Tissue Plasminogen Activator, or tPA, could not be administered to Bridget because she was not born. ”I can remember the day that it was introduced to the public,” Bridget recalled, “I was watching one of my favorite shows, sitting on our yellow ball chair that we also used to play outside with…I saw the news clip and literally dashed up stairs from the basement to my parents in the living room to share the news. Ever since that moment; I have dreamed about the day that a scientist finds a cure.”
Are there things to be avoided because of the stroke?
Bridget has gone SCUBA diving, and ventures to Disneyland and Knotts Berry Farm regularly, not avoiding the roller coasters at all. She has not gone sky diving, but had not heard she has to avoid it. Bridget cannot take birth control for the stroke risks, where they heart attack and strokes could increase by double. She does not take any statins.
Living with her younger sister, she feels comforted just knowing that someone else is just down the hall. However, she says, “This is my dream-to know what it is like to feel on my left side.” New research studies are being approved for people each year; Bridget keeps an eye on all the major hospitals and institutes, and if she qualifies, she will submit her story.
Life can work in mysterious ways
Four years ago, Bridget thought she was having another stroke. Being well-versed on the signs, she called her neurologist, but she was out of town. She went to Urgent Care and a stroke code was placed out. Bridget says, “It took a few weeks to get back to normal and reduce the stressors in my life to create a positive not stressful positions… “ and she continues, “It took about a few months to completely reduce all symptom signs that I experienced in early April of 2009.” Bridget had a follow-up with my neurologist, who said that chances are low that she would have another stroke given that she takes precautions such as “eating well, and watching my blood pressure and cholesterol.” Nevertheless, to make sure is as healthy as she can be, she work out at least four times a week. Bridget comments, “My favorite spot is Lake Miramar & doing the 5 mile walk with my dog, Bealla!”
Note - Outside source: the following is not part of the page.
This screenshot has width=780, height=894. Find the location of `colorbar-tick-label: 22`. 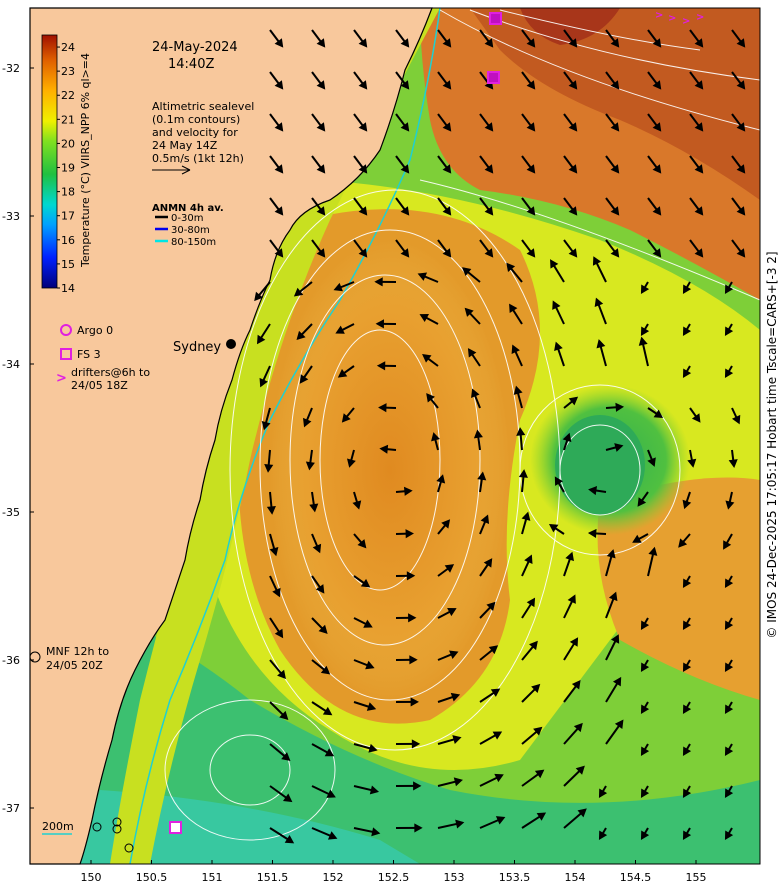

Looking up! A place where people can learn about pediatric strokes
Bridget has done a phenomenal job compiling her resources, and has developed a website and blog called the Winandy In Utero Stroke Foundation, where people can learn about the stroke she had, AND those who have experienced the same thing can take comfort that they are not alone. “It has also helped to connect myself and others on a worldwide basis,” Bridget says, “to gain knowledge & communication for Stroke, Stroke Recovery & living life after stroke. I believe that telling the world of my story through the foundation has changed my view of life. I also believe that it is great to share other people’s stroke story & connect others for resources & information to help them live life to the fullest; each and every day. This is something that I was missing growing up as a stroke survivor and I want to make sure that I help reduce that lack gap of resources, information and seeing others surviving.”
You can see the site and Facebook page here:
A positive attitude can take you places that only you could dream possible, and make them a reality. Knowing what Bridget has done has inspired me, because I know how hard it can be to create a website. The AHA/ASA has been phenomenal for us both, because it give us ways we can contribute, while at the same time do things that we love. Bridget concludes, “I believe that telling the world of my story through the foundation has changed my view of life. I also believe that it is great to share other people’s stroke story & connect others for resources & information to help them live life to the fullest; each and every day. This is something that I was missing growing up as a stroke survivor and I want to make sure that I help reduce that lack gap of resources, information and seeing others surviving.”
Thank you to Bridget for sharing this information with us. It is always helpful to know about how we can treat a stroke even if it happens before birth. You are a strong, dedicated, and a positive woman, and applying yourself to stroke research is such a marvelous feat. Onward and upward!